- TEXTE DE LA PAGE
================================
Notre Maison blanche se trouve dans le Harlem noir

3 octobre 1984

Le 3 octobre 1984, toujours à Harlem, c’est devant 500 personnes réunies d l’école Harriet Tubman, que Sankara prend la parole. Le texte ci-dessous est la retranscription d’un enregistrement du meeting, organisé par la Coalition Patrice Lumumba’.

L’impérialisme ! [Cris de  « À bas !»] L’impérialisme ! [Cris de  « À bas !»] Le néo-colonialisme ! [Cris de  « À bas !»] Le racisme !

[Cris de  « À bas !»] Le fantochisme ! [Cris de  « À bas !»] Gloire !

[Cris de  « Au peuple !»] Dignité !

[Cris de  « Au peuple !»] Pouvoir !

[Cris de  « Au peuple !»]

La patrie ou la mort, nous vaincrons !

La patrie ou la mort, nous vaincrons !

Merci camarades. [Applaudissements]

Je ne serai pas long parce que ceux qui m’ont précédé ici ont dit ce que doit être la révolution. La camarade membre du Comité central (du All African People’s Revolutionary Party) toujours dit et je le répète, que notre Maison blanche se trouve dans le Harlem noir. [Applaudissements prolongés]

Ils sont nombreux ceux qui considèrent que Harlem est un dépotoir. Ils sont nombreux ceux qui considèrent que Harlem est fait pour étouffer. Mais nous sommes aussi nombreux, nous qui pensons que Harlem donnera à l’âme africaine toute sa dimension. [Applaudissements] En tant qu’Africains nous sommes nombreux et très nombreux nous devons comprendre que notre existence doit être vouée à lutter pour la réhabilitation de l’homme africain. Nous devons mener le combat qui nous soustraira à la domination des autres hommes et à leur oppression.
================================
- EXTRAITS DE DONNÉES
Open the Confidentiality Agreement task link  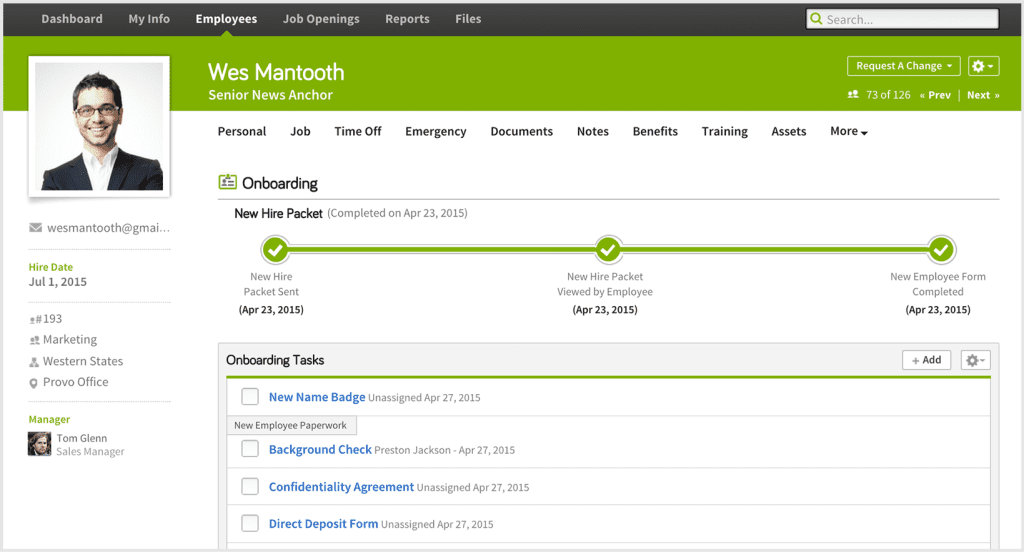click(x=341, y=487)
================================
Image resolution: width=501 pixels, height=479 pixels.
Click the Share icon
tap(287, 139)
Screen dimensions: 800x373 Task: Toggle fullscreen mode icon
================================
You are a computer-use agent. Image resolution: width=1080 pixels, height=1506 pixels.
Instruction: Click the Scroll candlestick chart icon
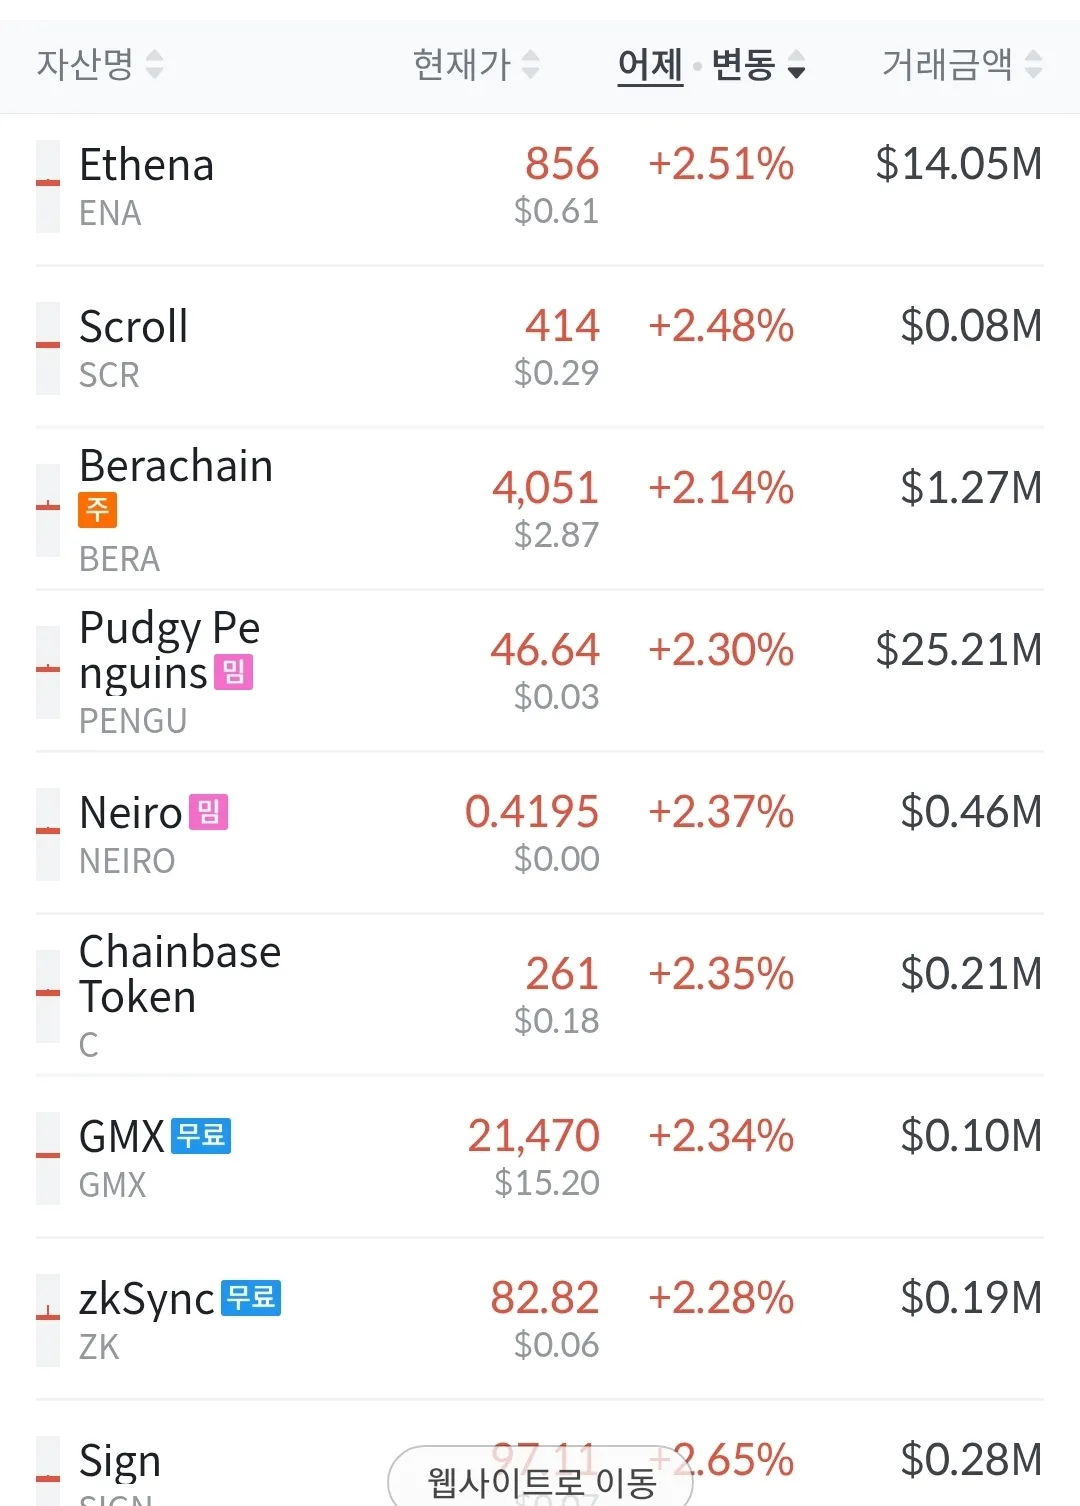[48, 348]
================================
- OBJECTIF
Recopiez fidèlement le passage du discours de Sankara à Harlem en commençant aux mots « Je ne serai » et en vous arrêtant après « à leur oppression. ».

- RÉSULTAT ATTENDU
Je ne serai pas long parce que ceux qui m’ont précédé ici ont dit ce que doit être la révolution. La camarade membre du Comité central (du All African People’s Revolutionary Party) toujours dit et je le répète, que notre Maison blanche se trouve dans le Harlem noir. [Applaudissements prolongés]

Ils sont nombreux ceux qui considèrent que Harlem est un dépotoir. Ils sont nombreux ceux qui considèrent que Harlem est fait pour étouffer. Mais nous sommes aussi nombreux, nous qui pensons que Harlem donnera à l’âme africaine toute sa dimension. [Applaudissements] En tant qu’Africains nous sommes nombreux et très nombreux nous devons comprendre que notre existence doit être vouée à lutter pour la réhabilitation de l’homme africain. Nous devons mener le combat qui nous soustraira à la domination des autres hommes et à leur oppression.